Ellen Scharaga, the Senior Vice President of Operations at OncoMed Pharmaceutical Services, works with cancer drugs on a daily basis. She presents the following brief overview of how cancer has been treated throughout history.
The first treatment for cancer was surgical removal of the tumor, although it was a crude and risky treatment until the development of anesthesia in the 19th century. Cancer surgeries experienced great leaps once anesthesia was introduced, although when it was discovered that cancer had the ability to spread, doctors began to look into other options.

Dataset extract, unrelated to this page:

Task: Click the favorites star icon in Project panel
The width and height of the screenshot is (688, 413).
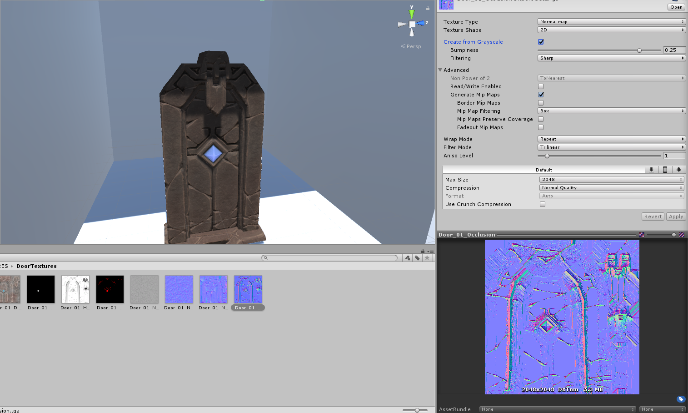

Radiation was introduced around the turn of the 20th century, with studies showing that small, daily doses could increase the patient’s prognosis for improvement. These early treatments were crude and harmful to nearby tissues, including to the doctors administering them. Fortunately, recent technological innovations have led to much more precise machines.
Chemotherapy, perhaps the most well-known cancer treatment, is also the newest. It was first discovered in World War II when the Army realized that nitrogen mustard, a defense against mustard gas, also had a destructive effect on human tissue – specifically, that it could destroy bone marrow and lymph nodes. This prompted the theory that the chemical might be of use to patients suffering from lymphoma. Soon a drug called methotrexate was seen to have a palliative effect on leukemia in children. As a result of these two developments, The Cancer Chemotherapy National Service Center was launched in 1955. Although widely unpopular at first, criticism began to wane in the face of long-term and, in some cases, permanent remission resulting from chemotherapy treatments.
Current developments in chemotherapy focus on reducing the treatment’s side effects, primarily through the development of more targeted drugs that seek out cancer cells, leaving the nearby healthy tissues unharmed.